Russian Citizen from Chechnya Sentenced in Georgia
Civil Georgia, Tbilisi / 12 Jun.'14 / 00:51

Court in Batumi sentenced Russian citizen from Chechnya, Yusuf Lakayev, to 12 years in jail after finding him guilty of attempted murder of a Georgian law enforcement officer and of illegally entering into the country.

Lakayev is wanted by Russia for a separate case as he is suspected of murdering a Russian diplomat and his wife in breakaway Abkhazia.

Lakayev, 25, was arrested in Georgia’s Black Sea town of Batumi on September 13, 2013 after a shooting incident in which three people were wounded – Lakayev himself and an officer from the Georgian counterintelligence service. According to prosecution Lakayev opened fire after the police approached him and his two Georgian companions to check his identification documents.

Lakayev’s two companions were Georgian citizens, Piruz Tsulukidze, Georgia’s Greco-Roman wrestling junior team member and his coach and religious mentor Temur Bakhuntaradze. Two Georgian citizens, who were denying charges, were acquitted in connection to illegal keeping of firearms, but were found guilty of assisting a person illegally present on the territory of Georgia and of resisting police; Bakhuntaradze was sentenced to 2 years and 3 months in jail and Tsulukidze – to 2 years in jail; both of them were also fined with GEL 2,000. Nine months spent by the two men in pre-trial detention before the final verdict was announced on June 11 should form part of the punishment.

Lakayev was facing charges of attacking a law enforcement officer, but the judge ruled that at the time of committing the crime he could not have known that a plainclothes person whom he wounded was a counterintelligence officer; the judge said that Lakayev’s action was an attempted murder. He was also found guilty of illegal crossing the state border and illegal carrying a firearm.

On September 9, four days before Lakayev was arrested in Batumi, a Russian diplomat working for the Russian embassy in breakaway Abkhazia, was shot and killed in Sokhumi. Diplomat’s wife, who was wounded in the same attack, died later in hospital.

On September 19, less than a week after Lakayev was arrested in Batumi, Russia’s Investigative Committee said that it was suspecting Lakayev of murdering the Russian diplomat and his wife in Sokhumi.
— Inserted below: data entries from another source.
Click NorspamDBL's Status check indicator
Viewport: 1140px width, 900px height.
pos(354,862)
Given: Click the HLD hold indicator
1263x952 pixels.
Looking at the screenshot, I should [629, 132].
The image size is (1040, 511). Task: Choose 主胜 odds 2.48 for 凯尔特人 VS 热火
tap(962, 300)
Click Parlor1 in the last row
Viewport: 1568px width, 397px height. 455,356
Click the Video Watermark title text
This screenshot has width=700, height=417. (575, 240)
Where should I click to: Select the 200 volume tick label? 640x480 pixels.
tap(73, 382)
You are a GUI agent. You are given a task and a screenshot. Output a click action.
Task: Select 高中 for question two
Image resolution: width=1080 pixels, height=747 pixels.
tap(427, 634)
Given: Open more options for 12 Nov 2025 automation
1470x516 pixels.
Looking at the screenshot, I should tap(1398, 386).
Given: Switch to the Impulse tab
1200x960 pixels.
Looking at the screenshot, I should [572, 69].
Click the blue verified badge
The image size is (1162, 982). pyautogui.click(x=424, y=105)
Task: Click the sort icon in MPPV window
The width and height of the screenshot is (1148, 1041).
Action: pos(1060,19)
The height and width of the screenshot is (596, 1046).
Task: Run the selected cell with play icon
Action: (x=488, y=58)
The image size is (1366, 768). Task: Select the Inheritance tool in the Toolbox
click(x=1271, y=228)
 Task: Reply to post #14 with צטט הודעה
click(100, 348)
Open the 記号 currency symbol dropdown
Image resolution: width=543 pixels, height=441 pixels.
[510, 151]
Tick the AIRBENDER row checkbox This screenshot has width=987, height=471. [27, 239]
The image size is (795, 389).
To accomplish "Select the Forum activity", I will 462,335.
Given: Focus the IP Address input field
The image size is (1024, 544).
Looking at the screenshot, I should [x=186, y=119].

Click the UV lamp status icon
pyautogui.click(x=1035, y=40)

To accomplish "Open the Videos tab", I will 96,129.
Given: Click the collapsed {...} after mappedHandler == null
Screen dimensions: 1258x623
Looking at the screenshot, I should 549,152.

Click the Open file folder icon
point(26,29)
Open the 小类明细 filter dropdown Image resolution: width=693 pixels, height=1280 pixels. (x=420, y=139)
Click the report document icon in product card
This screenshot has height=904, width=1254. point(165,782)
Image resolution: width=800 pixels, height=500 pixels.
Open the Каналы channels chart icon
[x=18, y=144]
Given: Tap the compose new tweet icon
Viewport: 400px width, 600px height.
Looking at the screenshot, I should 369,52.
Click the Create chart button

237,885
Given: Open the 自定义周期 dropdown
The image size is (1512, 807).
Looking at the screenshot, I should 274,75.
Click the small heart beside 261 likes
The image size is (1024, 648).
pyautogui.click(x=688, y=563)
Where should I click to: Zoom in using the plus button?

In late September 2013, then Georgian PM Bidzina Ivanishvili mentioned the arrest of Lakayev when commenting on Georgia’s cooperation with Russia in the context of providing security to the Sochi Olympic Games. 

According to Russia’s Investigative Committee Lakayev was released from jail in 2011 after serving his prison term for providing assistance to illegal armed groups in Chechnya. In early 2013, he was included by the Russian security services in the list of potential threats to the Sochi Olympic Games.